**Reading passage:**
#####
High target affinity and specificity makes antibodies very suitable tumor-targeting vehicles for imaging and therapeutic applications. This enables a theranostic approach of imaging targeted drug delivery in oncology and opens the way for personalized medicine, predicting drug delivery, response, and treatment outcome in the individual patient.
In an article published in the October 29, 2014 edition of Current Drug Targets, Mark Rijpkema, Otto Boerman and Wim Oyen of the Department of Radiology and Nuclear Medicine at the Radboud University Medical Center, Nijmegen, The Netherlands, conclude that of the currently available molecular imaging techniques, single-photon emission computed tomography (SPECT) and positron emission tomography (PET) are the best suited imaging techniques to visualize and determine drug delivery to the target tissue quantitatively.
#####
**Data excerpts:**

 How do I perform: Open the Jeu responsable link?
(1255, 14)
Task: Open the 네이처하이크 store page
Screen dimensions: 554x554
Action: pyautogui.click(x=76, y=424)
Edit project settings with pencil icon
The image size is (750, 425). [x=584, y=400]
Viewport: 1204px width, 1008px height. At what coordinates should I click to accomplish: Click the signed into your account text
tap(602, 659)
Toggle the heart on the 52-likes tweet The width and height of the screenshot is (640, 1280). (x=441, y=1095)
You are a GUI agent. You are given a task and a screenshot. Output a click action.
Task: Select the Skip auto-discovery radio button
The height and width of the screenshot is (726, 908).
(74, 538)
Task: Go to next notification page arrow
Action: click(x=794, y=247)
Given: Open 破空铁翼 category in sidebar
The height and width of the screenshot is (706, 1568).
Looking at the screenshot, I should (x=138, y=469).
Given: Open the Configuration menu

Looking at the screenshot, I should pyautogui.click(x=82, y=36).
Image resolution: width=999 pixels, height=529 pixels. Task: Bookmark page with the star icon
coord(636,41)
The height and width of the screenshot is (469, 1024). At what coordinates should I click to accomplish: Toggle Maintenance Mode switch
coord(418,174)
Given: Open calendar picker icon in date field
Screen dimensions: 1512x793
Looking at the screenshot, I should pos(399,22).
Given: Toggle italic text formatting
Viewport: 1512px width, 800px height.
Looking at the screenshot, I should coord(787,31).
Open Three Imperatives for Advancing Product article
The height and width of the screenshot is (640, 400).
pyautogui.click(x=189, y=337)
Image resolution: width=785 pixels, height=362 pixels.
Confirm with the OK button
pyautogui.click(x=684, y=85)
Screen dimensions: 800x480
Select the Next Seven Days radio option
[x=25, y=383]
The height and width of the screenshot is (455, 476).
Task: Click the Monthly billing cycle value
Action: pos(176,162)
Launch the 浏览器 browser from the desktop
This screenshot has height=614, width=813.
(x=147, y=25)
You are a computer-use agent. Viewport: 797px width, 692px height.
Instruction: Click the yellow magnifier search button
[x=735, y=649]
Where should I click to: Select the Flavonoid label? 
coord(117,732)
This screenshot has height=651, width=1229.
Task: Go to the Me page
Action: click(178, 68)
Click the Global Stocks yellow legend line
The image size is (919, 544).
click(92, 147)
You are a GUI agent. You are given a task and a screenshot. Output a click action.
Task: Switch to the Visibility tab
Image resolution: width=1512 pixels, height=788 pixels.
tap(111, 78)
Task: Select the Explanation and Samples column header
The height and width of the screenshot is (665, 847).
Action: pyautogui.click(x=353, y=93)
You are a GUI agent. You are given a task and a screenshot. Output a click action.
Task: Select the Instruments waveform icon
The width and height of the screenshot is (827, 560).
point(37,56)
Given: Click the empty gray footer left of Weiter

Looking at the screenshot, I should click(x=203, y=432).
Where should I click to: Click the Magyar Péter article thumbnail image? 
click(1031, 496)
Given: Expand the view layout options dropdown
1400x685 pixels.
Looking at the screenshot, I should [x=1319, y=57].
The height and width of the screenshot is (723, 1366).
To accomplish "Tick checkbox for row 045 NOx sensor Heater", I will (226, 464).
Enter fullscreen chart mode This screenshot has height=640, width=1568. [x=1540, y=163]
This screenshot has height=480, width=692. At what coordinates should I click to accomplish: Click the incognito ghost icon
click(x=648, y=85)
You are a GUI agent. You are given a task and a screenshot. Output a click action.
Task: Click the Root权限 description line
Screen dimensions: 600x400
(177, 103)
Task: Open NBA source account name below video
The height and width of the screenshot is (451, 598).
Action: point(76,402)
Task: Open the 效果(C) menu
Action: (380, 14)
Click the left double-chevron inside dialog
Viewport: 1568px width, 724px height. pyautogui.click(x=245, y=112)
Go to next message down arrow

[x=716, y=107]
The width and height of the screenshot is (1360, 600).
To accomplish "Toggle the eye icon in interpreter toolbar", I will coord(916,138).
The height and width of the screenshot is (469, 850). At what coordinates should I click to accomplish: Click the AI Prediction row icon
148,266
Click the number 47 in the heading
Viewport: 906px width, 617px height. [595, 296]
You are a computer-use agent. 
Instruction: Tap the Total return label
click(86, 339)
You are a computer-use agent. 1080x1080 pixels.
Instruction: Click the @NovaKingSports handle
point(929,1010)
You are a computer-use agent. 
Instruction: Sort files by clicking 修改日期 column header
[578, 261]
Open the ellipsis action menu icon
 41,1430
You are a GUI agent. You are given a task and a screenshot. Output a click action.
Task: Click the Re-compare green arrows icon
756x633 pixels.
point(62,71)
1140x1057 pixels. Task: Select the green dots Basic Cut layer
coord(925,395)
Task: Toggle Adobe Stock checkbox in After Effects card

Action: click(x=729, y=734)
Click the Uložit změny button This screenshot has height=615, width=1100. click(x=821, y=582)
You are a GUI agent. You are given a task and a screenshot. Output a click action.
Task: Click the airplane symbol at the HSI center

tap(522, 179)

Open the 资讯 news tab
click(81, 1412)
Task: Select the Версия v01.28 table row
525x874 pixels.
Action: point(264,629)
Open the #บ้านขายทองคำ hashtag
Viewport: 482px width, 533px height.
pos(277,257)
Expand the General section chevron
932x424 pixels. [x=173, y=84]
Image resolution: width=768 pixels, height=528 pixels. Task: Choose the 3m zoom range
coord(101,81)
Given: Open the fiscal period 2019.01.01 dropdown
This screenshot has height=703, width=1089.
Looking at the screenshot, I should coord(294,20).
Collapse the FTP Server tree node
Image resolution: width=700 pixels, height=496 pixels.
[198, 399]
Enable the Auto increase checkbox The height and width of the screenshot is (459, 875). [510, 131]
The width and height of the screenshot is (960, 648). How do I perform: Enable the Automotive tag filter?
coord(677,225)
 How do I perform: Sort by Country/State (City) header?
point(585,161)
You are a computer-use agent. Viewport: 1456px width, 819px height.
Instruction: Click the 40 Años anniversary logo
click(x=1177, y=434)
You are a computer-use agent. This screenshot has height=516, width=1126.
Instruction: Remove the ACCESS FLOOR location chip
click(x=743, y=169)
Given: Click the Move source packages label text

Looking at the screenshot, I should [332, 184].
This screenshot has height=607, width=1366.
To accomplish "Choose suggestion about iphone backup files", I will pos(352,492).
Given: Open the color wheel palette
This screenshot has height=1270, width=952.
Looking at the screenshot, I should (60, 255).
#####
**Study questions:**
1/ According to the passage on antibody imaging, which two techniques are judged best suited for quantitatively visualizing drug delivery to the target tissue?
2/ Resume the passage on antibody imaging from its last sentence.
The listing is not needed for this work.

**Expected results:**
1/ Single-photon emission computed tomography (SPECT) and positron emission tomography (PET).

2/
The scientists suggest that using the same antibody for imaging and targeted therapy may eliminate some limitations of antibody-based molecular imaging and therapy, including heterogeneous antigen expression and poor accessibility. However observe that the challenges of this approach remain in the pharmacokinetic behavior of radiolabeled antibodies and antibody-drug-conjugates.
Despite these challenges, Boerman, et al, believe that by using antibodies as multimodal vehicles carrying both a diagnostic agent and a therapeutic agent, novel opportunities are at the horizon.
In their review, the authors discuss both the challenges and the opportunities of using radiolabeled antibodies for image-guided drug delivery.